* **YOUR TASK**
Beginning at the line with "Image resolution: width=590" in the records below, return each line up to and including the last, exactly as it stands, but not the pictures.

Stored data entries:
- - - - -
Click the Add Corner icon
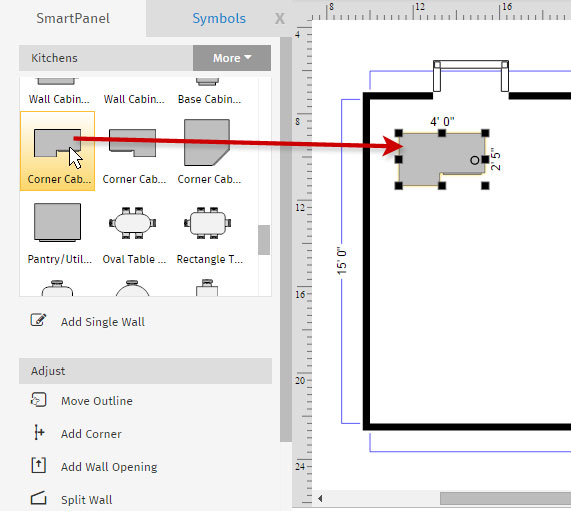The image size is (571, 511). 38,432
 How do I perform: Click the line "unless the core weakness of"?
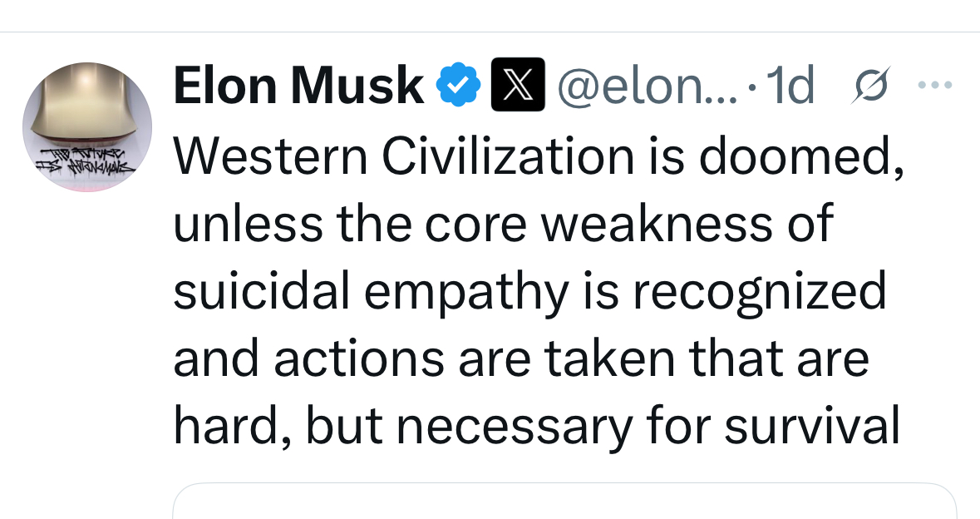point(503,224)
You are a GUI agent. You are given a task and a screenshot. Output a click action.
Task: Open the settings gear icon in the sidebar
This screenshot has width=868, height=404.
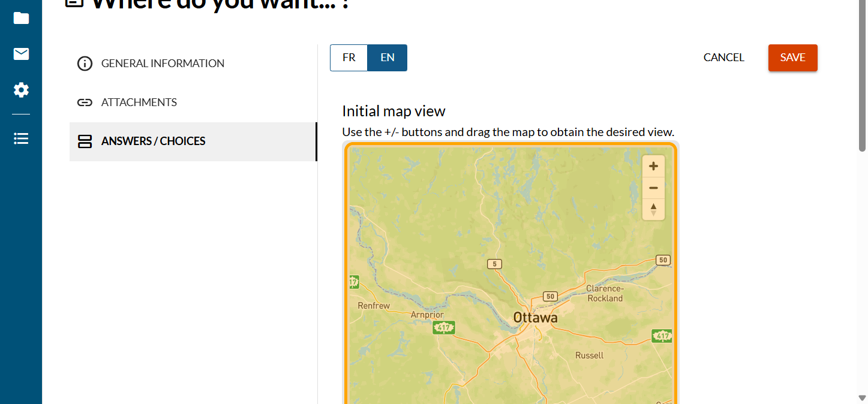[x=21, y=91]
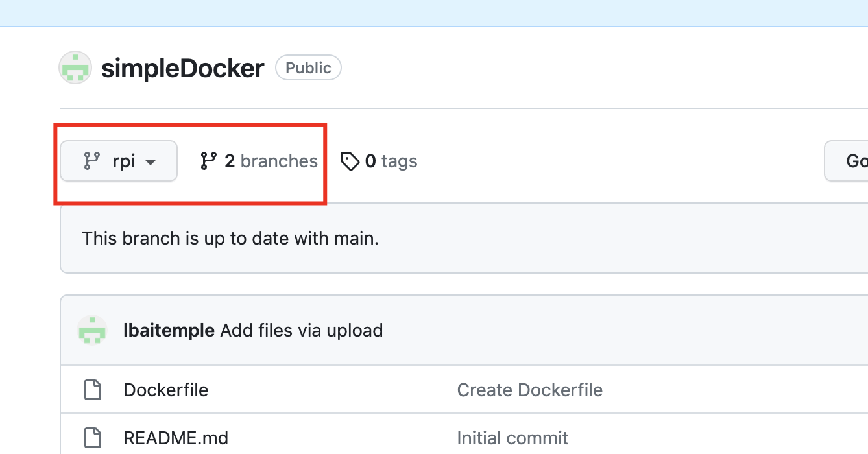The width and height of the screenshot is (868, 454).
Task: Click the caret arrow on the rpi button
Action: pos(151,161)
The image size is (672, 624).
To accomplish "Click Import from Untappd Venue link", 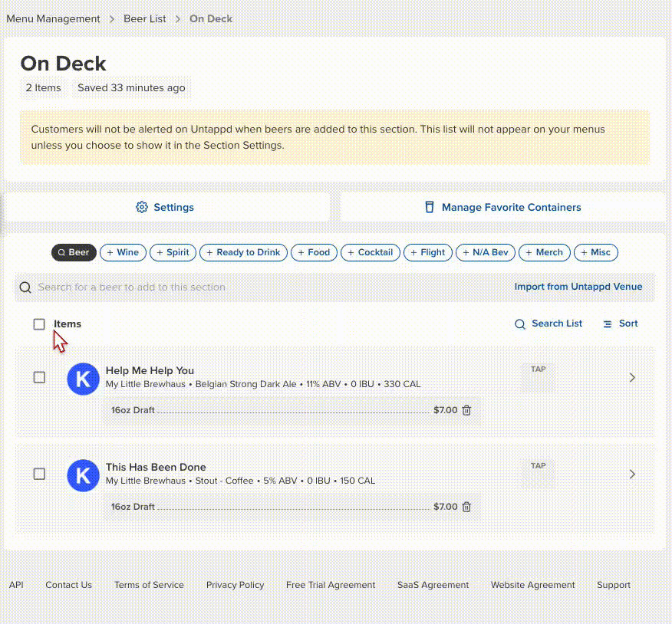I will [578, 287].
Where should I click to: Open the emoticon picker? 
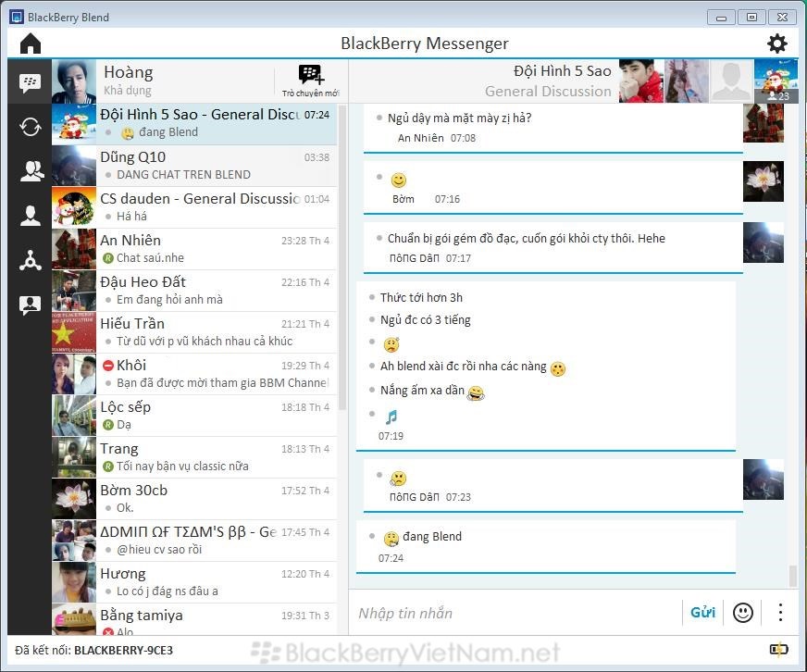click(742, 613)
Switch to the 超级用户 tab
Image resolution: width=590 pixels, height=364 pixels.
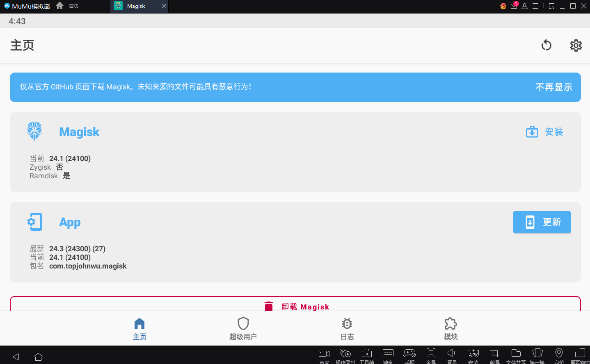click(243, 328)
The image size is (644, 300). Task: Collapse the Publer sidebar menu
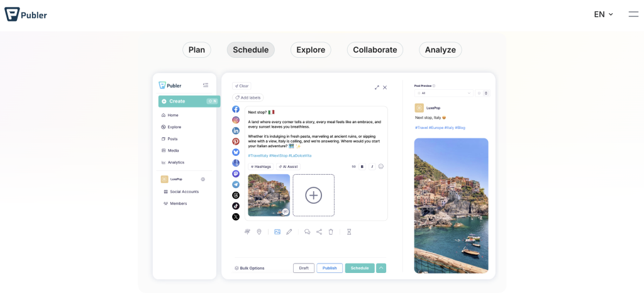click(x=206, y=86)
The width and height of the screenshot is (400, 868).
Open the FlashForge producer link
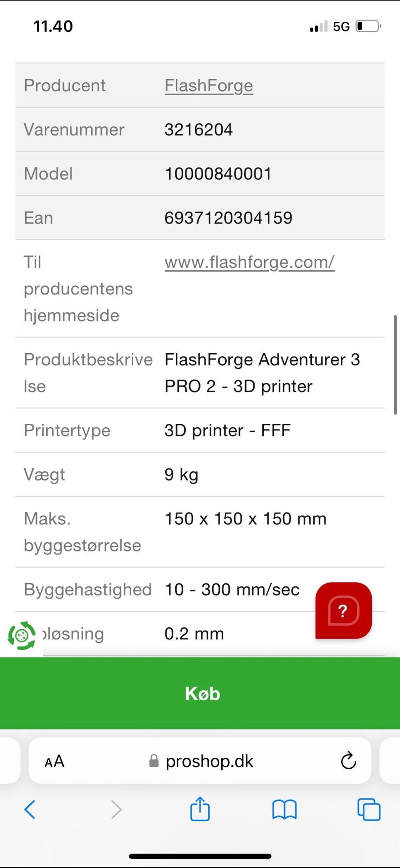coord(209,86)
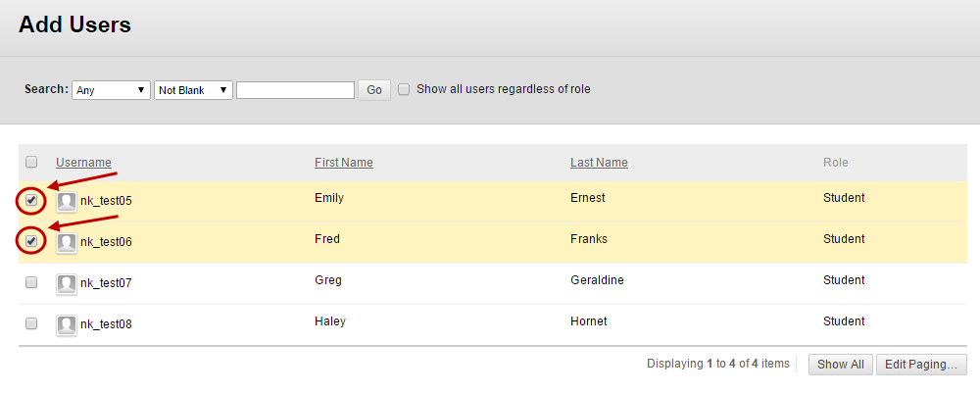Sort by the First Name column

pos(344,163)
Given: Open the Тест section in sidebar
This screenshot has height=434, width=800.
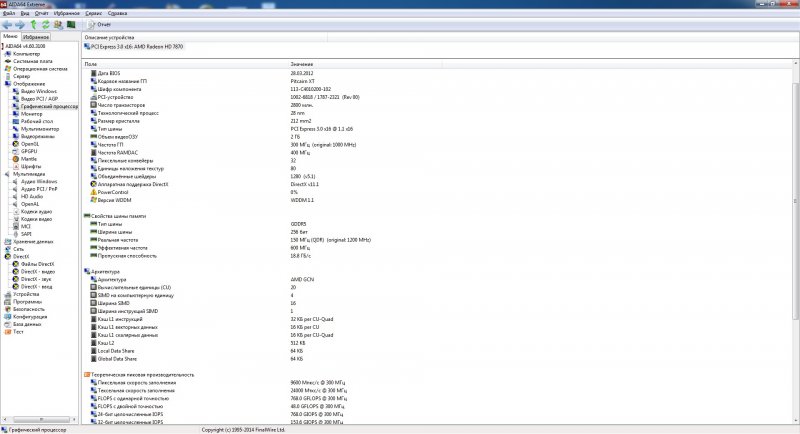Looking at the screenshot, I should click(18, 331).
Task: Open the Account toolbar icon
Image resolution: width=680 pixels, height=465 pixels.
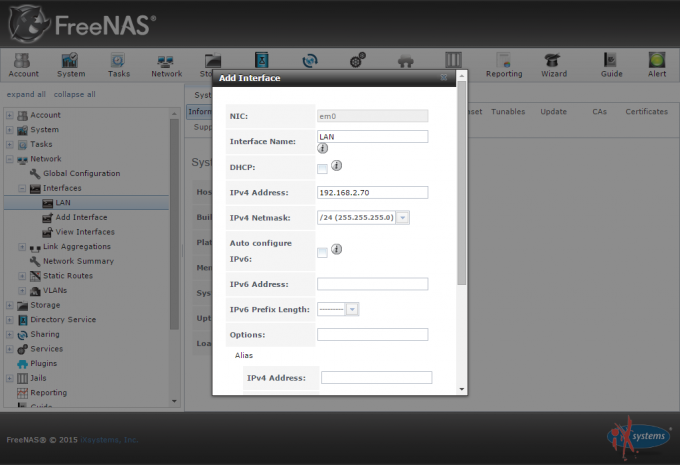Action: [x=23, y=64]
- - - - -
* **RESPONSE TO THE TASK**
Image resolution: width=590 pixels, height=364 pixels.
click(243, 328)
The image size is (644, 300). Task: Collapse the Publer sidebar menu
click(x=206, y=86)
The width and height of the screenshot is (400, 868).
Open the FlashForge producer link
coord(209,86)
Sort by the First Name column

pos(344,163)
Given: Open the Тест section in sidebar
This screenshot has height=434, width=800.
Looking at the screenshot, I should click(18, 331).
Task: Open the Account toolbar icon
Image resolution: width=680 pixels, height=465 pixels.
Action: [x=23, y=64]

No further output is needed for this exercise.